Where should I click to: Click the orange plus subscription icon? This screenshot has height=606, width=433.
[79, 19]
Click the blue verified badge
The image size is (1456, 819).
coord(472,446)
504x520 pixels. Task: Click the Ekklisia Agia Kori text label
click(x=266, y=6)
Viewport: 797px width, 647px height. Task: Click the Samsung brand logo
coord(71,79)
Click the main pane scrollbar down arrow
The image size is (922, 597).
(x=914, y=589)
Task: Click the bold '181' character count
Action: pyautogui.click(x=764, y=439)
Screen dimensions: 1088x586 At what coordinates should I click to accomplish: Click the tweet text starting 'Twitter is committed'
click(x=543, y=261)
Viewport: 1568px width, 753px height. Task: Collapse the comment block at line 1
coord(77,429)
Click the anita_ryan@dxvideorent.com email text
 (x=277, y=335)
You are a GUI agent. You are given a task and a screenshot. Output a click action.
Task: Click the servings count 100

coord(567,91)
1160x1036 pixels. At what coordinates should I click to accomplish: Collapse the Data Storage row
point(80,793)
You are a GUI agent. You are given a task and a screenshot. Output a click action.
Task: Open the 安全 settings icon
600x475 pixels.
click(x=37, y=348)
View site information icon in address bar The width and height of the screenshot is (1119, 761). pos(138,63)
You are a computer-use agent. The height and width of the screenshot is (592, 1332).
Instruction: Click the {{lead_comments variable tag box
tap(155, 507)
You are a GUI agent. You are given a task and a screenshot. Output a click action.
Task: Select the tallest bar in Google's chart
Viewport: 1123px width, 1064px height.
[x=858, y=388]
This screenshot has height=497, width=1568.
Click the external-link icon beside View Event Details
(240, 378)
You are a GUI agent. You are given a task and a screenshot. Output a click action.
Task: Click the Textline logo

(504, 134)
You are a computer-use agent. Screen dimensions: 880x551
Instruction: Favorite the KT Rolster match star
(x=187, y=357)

════════════════

#### Activity:
Copy the entire listing, keeping each line exactly as it is.

#### Answer section:
Where should I click to: Click the orange plus subscription icon? This screenshot has height=606, width=433.
[79, 19]
Click the blue verified badge
The image size is (1456, 819).
coord(472,446)
504x520 pixels. Task: Click the Ekklisia Agia Kori text label
click(x=266, y=6)
Viewport: 797px width, 647px height. Task: Click the Samsung brand logo
coord(71,79)
Click the main pane scrollbar down arrow
The image size is (922, 597).
(x=914, y=589)
Task: Click the bold '181' character count
Action: pyautogui.click(x=764, y=439)
Screen dimensions: 1088x586 At what coordinates should I click to accomplish: Click the tweet text starting 'Twitter is committed'
click(x=543, y=261)
Viewport: 1568px width, 753px height. Task: Collapse the comment block at line 1
coord(77,429)
Click the anita_ryan@dxvideorent.com email text
 (x=277, y=335)
You are a GUI agent. You are given a task and a screenshot. Output a click action.
Task: Click the servings count 100

coord(567,91)
1160x1036 pixels. At what coordinates should I click to accomplish: Collapse the Data Storage row
point(80,793)
You are a GUI agent. You are given a task and a screenshot. Output a click action.
Task: Open the 安全 settings icon
600x475 pixels.
click(x=37, y=348)
View site information icon in address bar The width and height of the screenshot is (1119, 761). pos(138,63)
You are a computer-use agent. The height and width of the screenshot is (592, 1332).
Instruction: Click the {{lead_comments variable tag box
tap(155, 507)
You are a GUI agent. You are given a task and a screenshot. Output a click action.
Task: Select the tallest bar in Google's chart
Viewport: 1123px width, 1064px height.
[x=858, y=388]
This screenshot has height=497, width=1568.
Click the external-link icon beside View Event Details
(240, 378)
You are a GUI agent. You are given a task and a screenshot. Output a click action.
Task: Click the Textline logo

(504, 134)
You are a computer-use agent. Screen dimensions: 880x551
Instruction: Favorite the KT Rolster match star
(x=187, y=357)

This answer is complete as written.